Met betrekking tot grief II in principaal hoger beroep: buitengerechtelijke kosten
3.9.1.De kantonrechter heeft de vordering van Proximedia ter zake buitengerechtelijke kosten op grond van het bij het Besluit vergoeding voor buitengerechtelijke incassokosten genormeerde tarief van 15% over de toegewezen hoofdsom toegewezen tot een bedrag van € 321,86.
3.9.2.Proximedia is met grief II in principaal hoger beroep tegen deze beslissing opgekomen. In de toelichting op de grief voert zij naar de kern genomen aan dat een hogere hoofdsom had moeten worden toegewezen en dat om die reden (op grond van artikel 9 van de overeenkomst) ook een hoger bedrag aan buitengerechtelijke kosten had moeten worden toegewezen.
3.9.3.Deze grief kan geen doel treffen. Uit het voorgaande volgt immers dat naar het oordeel van het hof slechts een hoofdsom van € 566,28 (twee openstaande maandtermijnen) plus € 1.123,20 (verbrekingsvergoeding) is € 1.689,48 toewijsbaar is. Daarvan uitgaande kan niet worden geoordeeld dat de kantonrechter de vergoeding voor buitengerechtelijke kosten op een te laag bedrag heeft vastgesteld.
3.9.4.[geïntimeerde] heeft niet door een voldoende duidelijk grief in incidenteel hoger beroep aangevoerd dat de vordering ter zake buitengerechtelijke kosten in het vonnis tot een te hoog bedrag is toegewezen.
3.10.1.Uit het bovenstaande volgt dat principaal hoger beroep van Proximedia geen doel heeft getroffen.

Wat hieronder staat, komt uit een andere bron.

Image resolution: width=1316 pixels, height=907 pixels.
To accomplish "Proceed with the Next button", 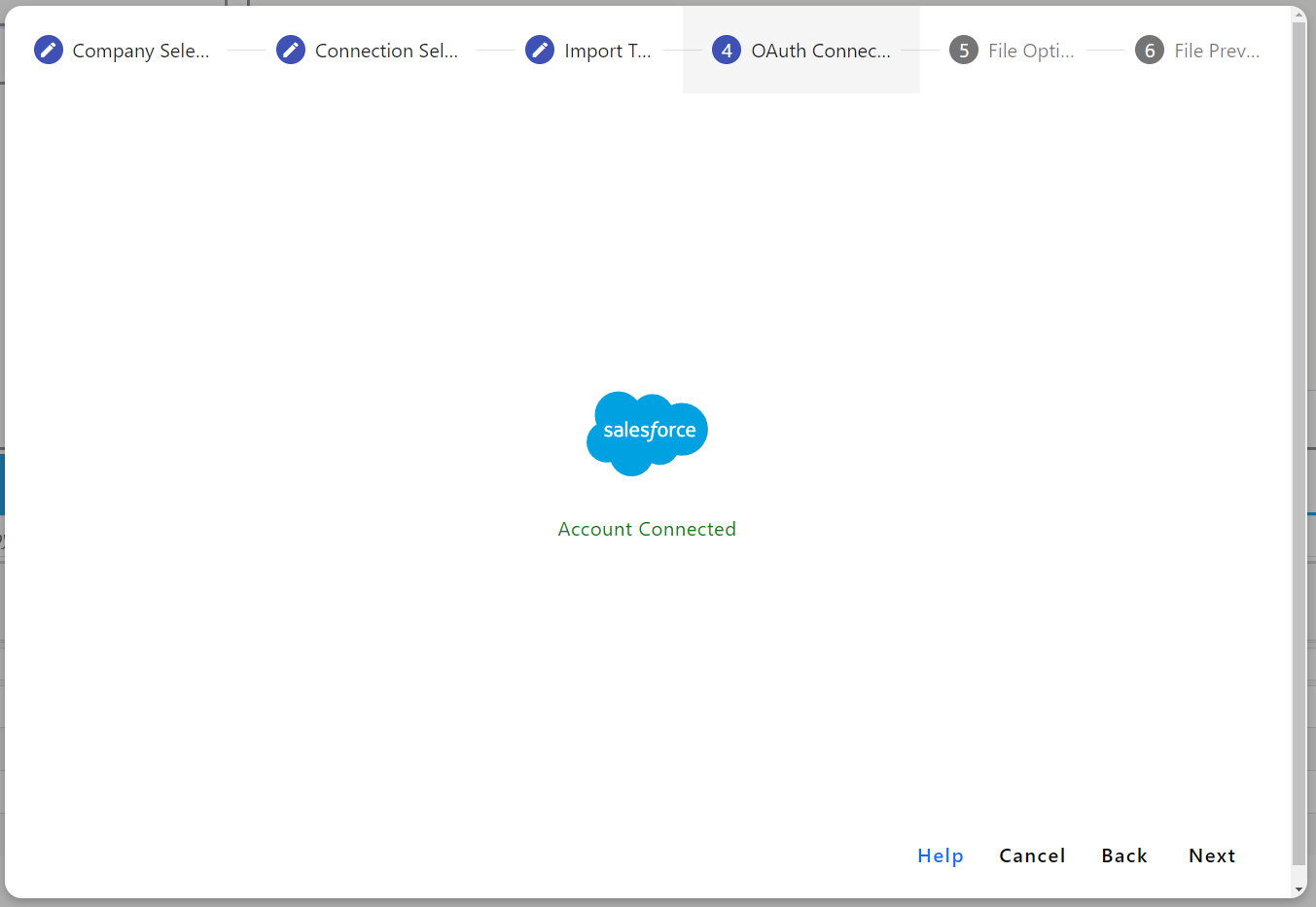I will point(1212,855).
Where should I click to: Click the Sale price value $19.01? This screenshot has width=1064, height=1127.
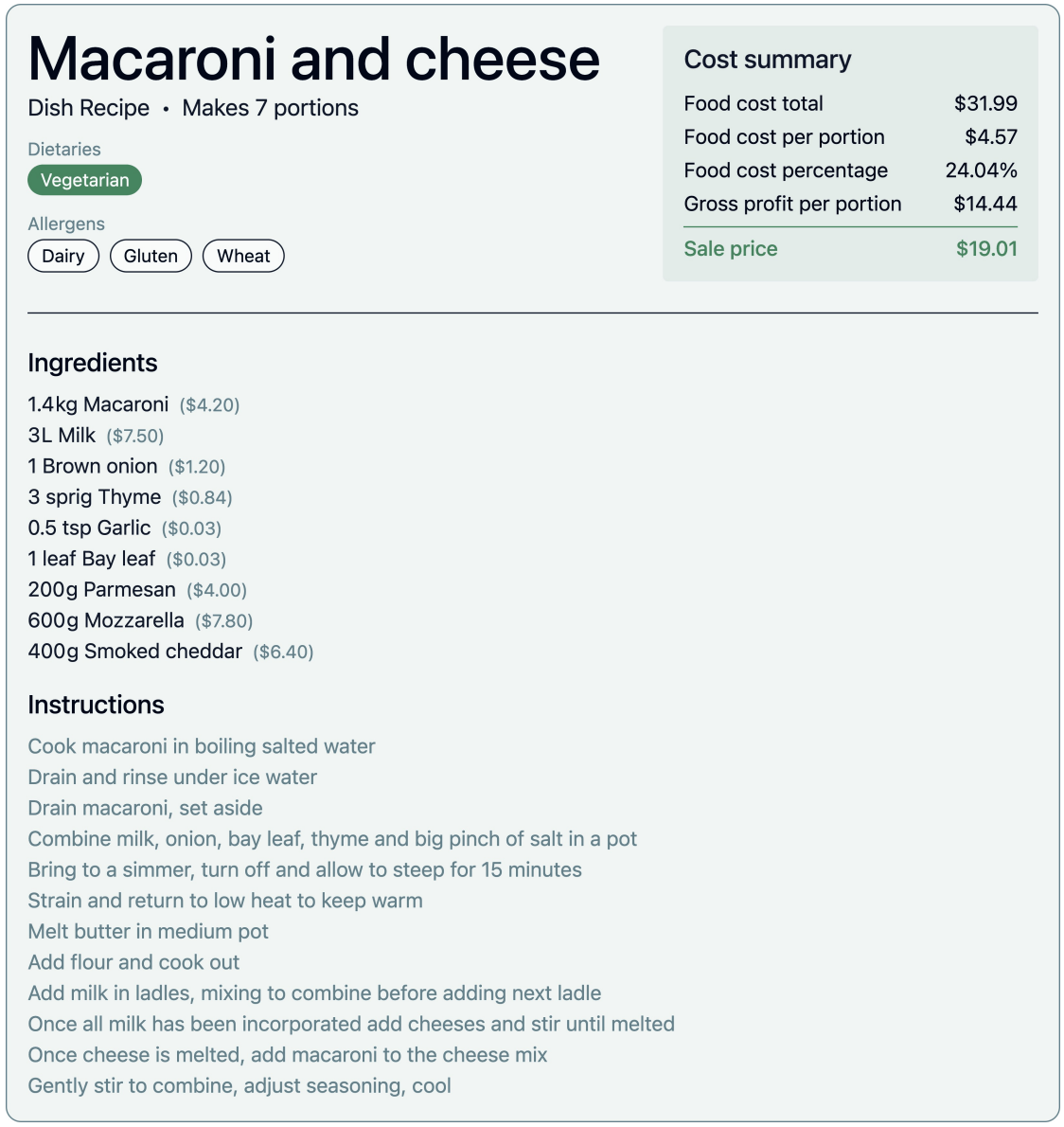pyautogui.click(x=986, y=249)
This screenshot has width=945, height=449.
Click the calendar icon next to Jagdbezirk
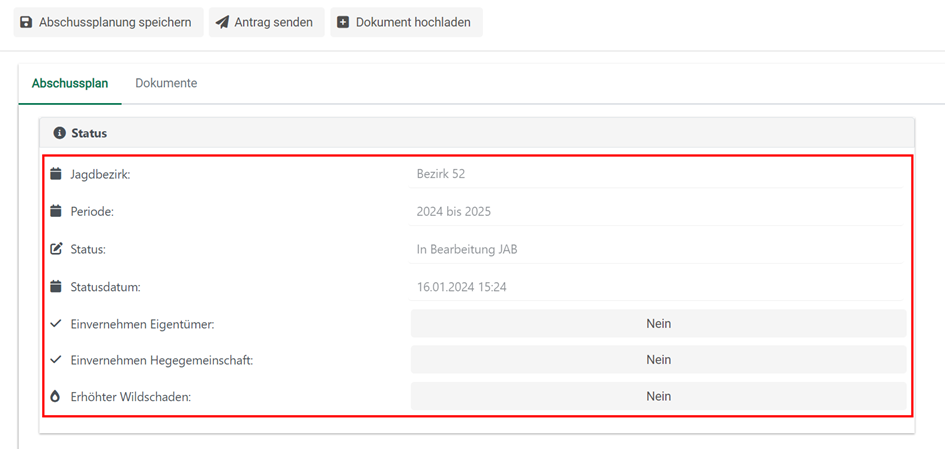56,174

Het hof zal Proximedia daarom veroordelen in de kosten van het principaal hoger beroep.
3.10.2.Het incidenteel hoger beroep heeft in beperkte mate doel getroffen. Om die reden kan het beroepen vonnis, zoals dat met inachtneming van het herstelvonnis moet worden gelezen, niet in stand blijven, voor zover het betreft:
de beslissing in reconventie tot matiging van de verbrekingsvergoeding tot 15% van de resterende maandtermijnen;
de veroordeling van [geïntimeerde] in conventie om aan Proximedia € 2.467,64 (een hoofdsom van € 2.145,78 vermeerderd met € 321,86 aan buitengerechtelijke kosten) te betalen, vermeerderd met de wettelijke rente over dat bedrag vanaf 20 september 2013.

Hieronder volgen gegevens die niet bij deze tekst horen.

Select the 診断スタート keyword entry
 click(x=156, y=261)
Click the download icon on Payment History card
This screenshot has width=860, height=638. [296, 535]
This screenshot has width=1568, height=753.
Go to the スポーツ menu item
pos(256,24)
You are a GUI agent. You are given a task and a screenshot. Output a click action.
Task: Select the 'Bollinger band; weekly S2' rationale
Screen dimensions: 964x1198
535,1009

Het hof zal, in zoverre opnieuw rechtdoende,
in reconventie bepalen dat [geïntimeerde] ter zake de verbrekingsvergoeding niet meer aan Proximedia verschuldigd is dan 40% van de maandelijkse vergoeding, te berekenen over twaalf maanden na maart 2012;
in conventie [geïntimeerde] veroordelen om aan Proximedia € 2.011,34 te betalen, (een hoofdsom van € 1.689,48 vermeerderd met € 321,86 aan buitengerechtelijke kosten), vermeerderd met de wettelijke rente over dit bedrag vanaf 20 september 2013.
3.10.3.Gelet op deze uitkomst acht het hof het juist dat de kosten van het geding in eerste aanleg tussen de partijen zijn gecompenseerd, aldus dat elke partij de eigen kosten diende te dragen. Het hof zal het vonnis in zoverre bekrachtigen.
3.10.4.Het incidenteel hoger beroep heeft slechts in beperkte mate doel getroffen. Het hof zal de kosten van het incidenteel hoger beroep daarom compenseren tussen de partijen, aldus dat elke partij de eigen kosten moet dragen.